Information START

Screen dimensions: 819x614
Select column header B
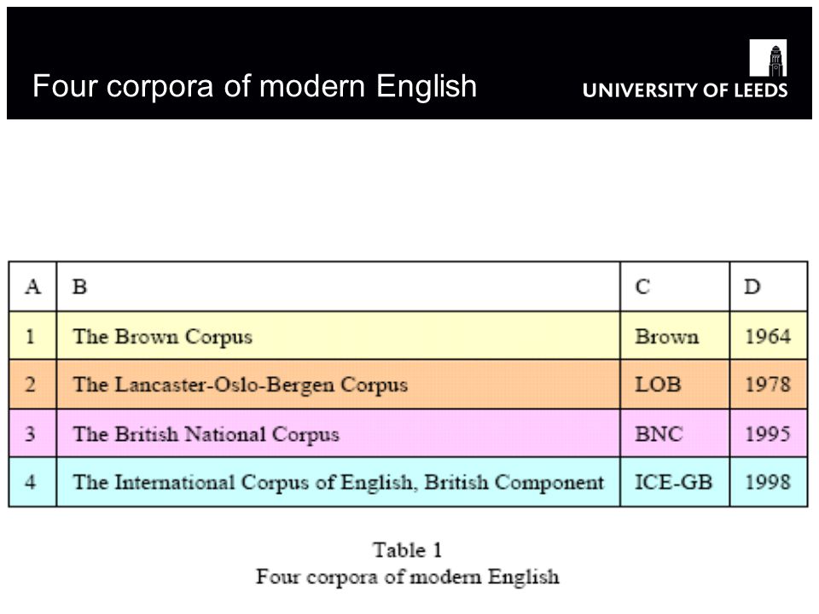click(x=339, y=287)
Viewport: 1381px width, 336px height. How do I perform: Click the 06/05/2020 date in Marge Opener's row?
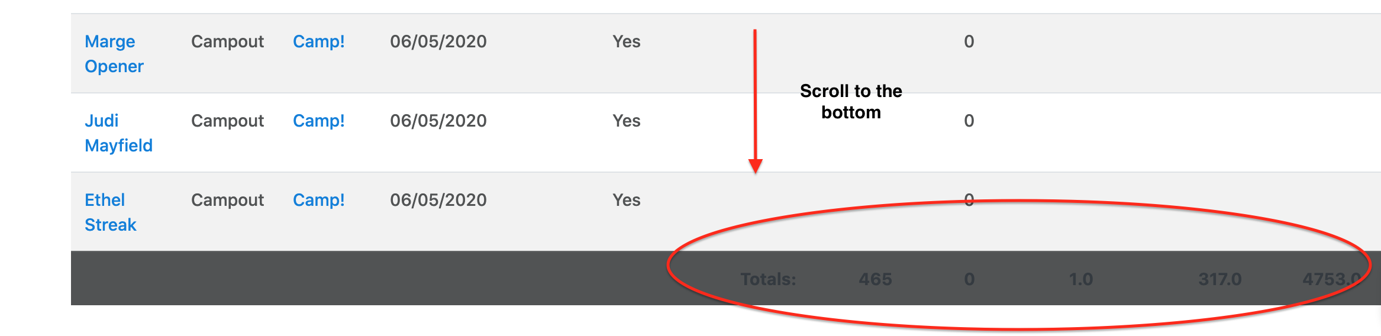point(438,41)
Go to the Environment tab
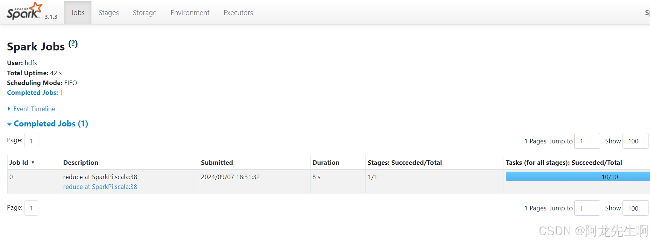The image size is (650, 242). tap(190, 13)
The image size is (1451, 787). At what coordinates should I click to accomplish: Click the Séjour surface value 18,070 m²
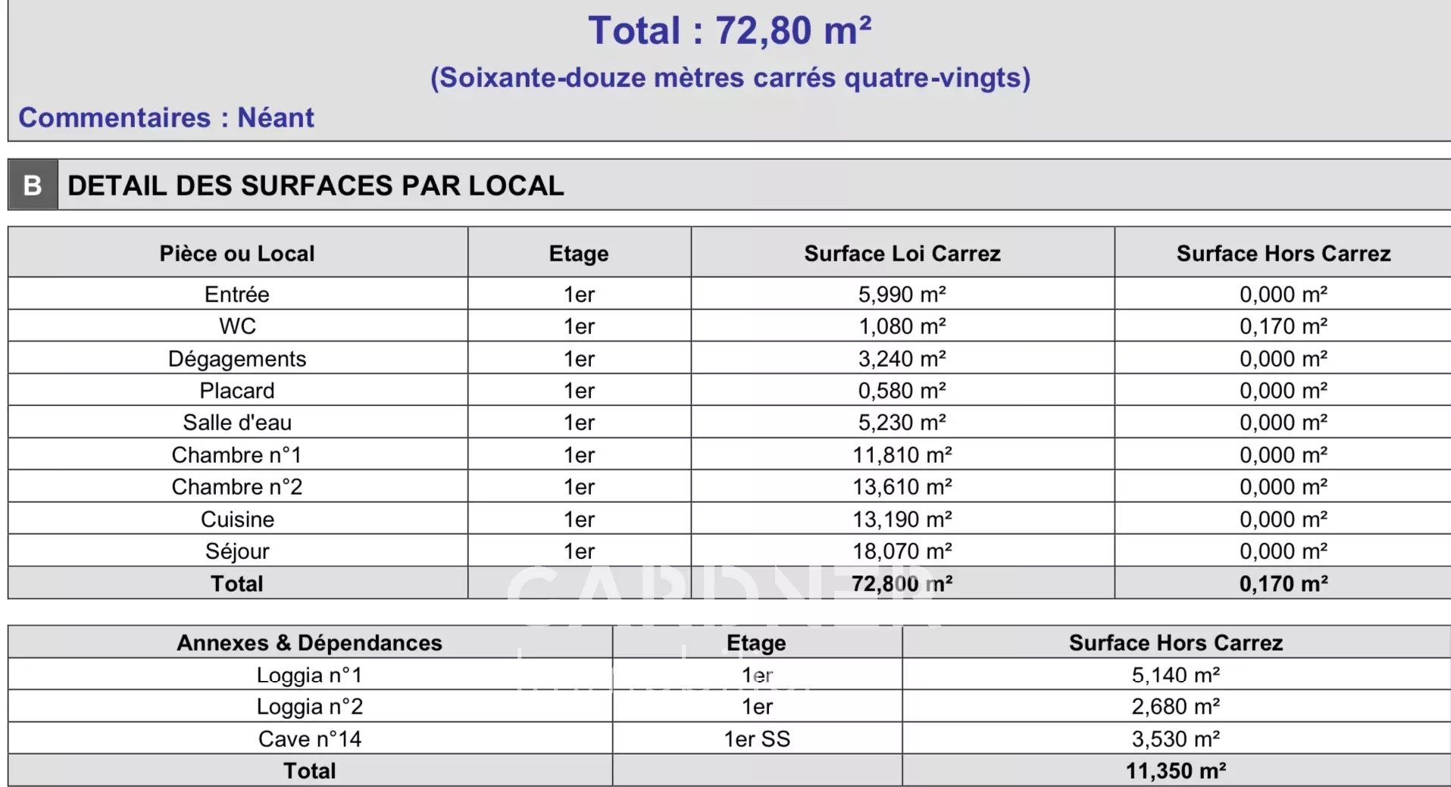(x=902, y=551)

Information END
Information START

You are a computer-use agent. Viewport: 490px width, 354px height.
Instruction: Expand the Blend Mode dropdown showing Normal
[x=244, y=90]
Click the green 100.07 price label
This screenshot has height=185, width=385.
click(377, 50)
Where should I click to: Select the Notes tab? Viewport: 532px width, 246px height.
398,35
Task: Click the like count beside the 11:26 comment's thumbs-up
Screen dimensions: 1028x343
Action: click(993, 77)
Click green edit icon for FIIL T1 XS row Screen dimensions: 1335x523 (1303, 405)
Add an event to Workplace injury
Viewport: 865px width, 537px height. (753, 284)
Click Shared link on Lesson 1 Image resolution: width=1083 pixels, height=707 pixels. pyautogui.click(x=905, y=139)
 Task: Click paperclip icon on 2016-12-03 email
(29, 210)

Information END

### Exercise instructions
Considering only the material above, set down every line from the one with "Click green edit" to the one with "Click Shared link", inclusive, exactly as written.

### Expected answer
Click green edit icon for FIIL T1 XS row Screen dimensions: 1335x523 (1303, 405)
Add an event to Workplace injury
Viewport: 865px width, 537px height. (753, 284)
Click Shared link on Lesson 1 Image resolution: width=1083 pixels, height=707 pixels. pyautogui.click(x=905, y=139)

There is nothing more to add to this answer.